Toro Y Moi Underneath The Pine
(Carpark)“Could Chaz Bundick be any more ‘hipster’ if he tried?” Hipster… eh? That awful tool of social labelling: a backhanded compliment seen by some as suggesting a self-isolating outcast but by others as the crowning fashion of their own anti-cool. Whatever Chaz Bundick is, with a name that is probably a phonetic interpretation of the Inuit for ‘Polar Bears Eat Rainbows’*, and borne into infamy on the back of the Chillwave movement, a crowd that drew as much derision as acclaim, Toro Y Moi, his stage name, fulfils that stereotype to the letter. But after last year’s debut, Causers Of This, Chaz has suggested that the Sophomore, Underneath The Pine, will be a more “traditional” record, featuring “live Instruments” for the first time. If then this new record represents a shift away from the Glo-fi archetype, does it cut the mustard (not a phrase I use often) in the wider world of popular music?
* I must confess it loosely translates from Spanish as ‘The Bull And Me’, in my mind I wasn’t far off.
With all this talk of change then it’s an oddity that the first thing you notice, is what hasn’t. The techniques employed are similar but the ocean of vocal filters and extensive looping shouldn’t come as a surprise, they’re what Toro Y Moi is about after all.
The second thing that strikes the listener is more worrying, the entirety of the album’s length glides by the listener at first, and indeed I found it near impossible to pass judgement after several listens. As a record its tunes are as transient and illusive as its aforementioned heritage dictates – unlike pop they aren’t wired to become cattle-branded in your memory for days on end. But once this is understood, and you’ve been patient, those fast melting melodies finally begin to settle.

* * *

• **Work item**
Could you proceed with the review of Toro Y Moi's album Underneath The Pine, continuing from its last sentence?

* * *

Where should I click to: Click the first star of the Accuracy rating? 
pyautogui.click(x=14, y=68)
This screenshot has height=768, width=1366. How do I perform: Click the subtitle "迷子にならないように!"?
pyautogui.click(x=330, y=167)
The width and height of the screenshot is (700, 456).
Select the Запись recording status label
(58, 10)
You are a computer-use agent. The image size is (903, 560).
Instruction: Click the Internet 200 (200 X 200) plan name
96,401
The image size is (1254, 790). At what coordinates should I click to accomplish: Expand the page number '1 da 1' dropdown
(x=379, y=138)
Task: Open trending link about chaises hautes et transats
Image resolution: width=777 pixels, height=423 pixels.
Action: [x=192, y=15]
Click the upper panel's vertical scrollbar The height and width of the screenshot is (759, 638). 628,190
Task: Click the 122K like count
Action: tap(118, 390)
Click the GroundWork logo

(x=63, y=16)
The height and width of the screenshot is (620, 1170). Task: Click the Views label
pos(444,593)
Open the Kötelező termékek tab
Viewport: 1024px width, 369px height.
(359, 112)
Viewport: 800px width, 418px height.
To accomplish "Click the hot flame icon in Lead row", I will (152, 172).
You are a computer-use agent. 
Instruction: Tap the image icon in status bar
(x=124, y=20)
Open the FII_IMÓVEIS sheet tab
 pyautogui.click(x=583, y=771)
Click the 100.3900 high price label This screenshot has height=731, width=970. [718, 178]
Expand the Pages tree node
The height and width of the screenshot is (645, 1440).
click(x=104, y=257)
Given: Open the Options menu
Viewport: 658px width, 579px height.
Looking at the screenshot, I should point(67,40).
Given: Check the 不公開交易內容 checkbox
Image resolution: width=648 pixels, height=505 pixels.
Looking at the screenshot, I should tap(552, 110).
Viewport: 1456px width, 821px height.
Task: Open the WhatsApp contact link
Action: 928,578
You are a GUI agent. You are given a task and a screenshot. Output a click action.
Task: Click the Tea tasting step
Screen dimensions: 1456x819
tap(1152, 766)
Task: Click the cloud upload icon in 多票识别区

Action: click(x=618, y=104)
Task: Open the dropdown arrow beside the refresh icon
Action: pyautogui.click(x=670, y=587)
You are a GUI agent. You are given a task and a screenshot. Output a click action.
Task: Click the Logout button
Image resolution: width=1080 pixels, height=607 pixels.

* * *

• **Reply to the exercise**
And these aren’t just melodies, no, these are hooks, real hooks! – take Still Sound for example, its gorgeous funk inflected party-piece; the swaggering New Beat, or the tense, accusatory riff of How I Know. None of this is top forty material of course, and many of the songs will easily sidle by without addressing the listener directly, but there’s no shame in that: after all when was a pleasant listen ever anything but a good thing?
Like so much of this record the sweetly ghosting Got Blinded reveals more of itself with every listen, demonstrating that it’s with a diligence of subtlety that Chaz has made this work, but one removed and less abstract than much of his previous work. It won’t set the world alight, but this record is a finely fashioned piece of ambient, lo-fi, electro-funk nonetheless.
It is more significant, perhaps, that in being no longer bedroom bound in his production techniques; though still clutching his Casio CZ and sequencer as tightly as ever, Chaz Bundick and Toro Y Moi have with Underneath The Pine taken a step back from the Chillwave label, and a very positive step forward.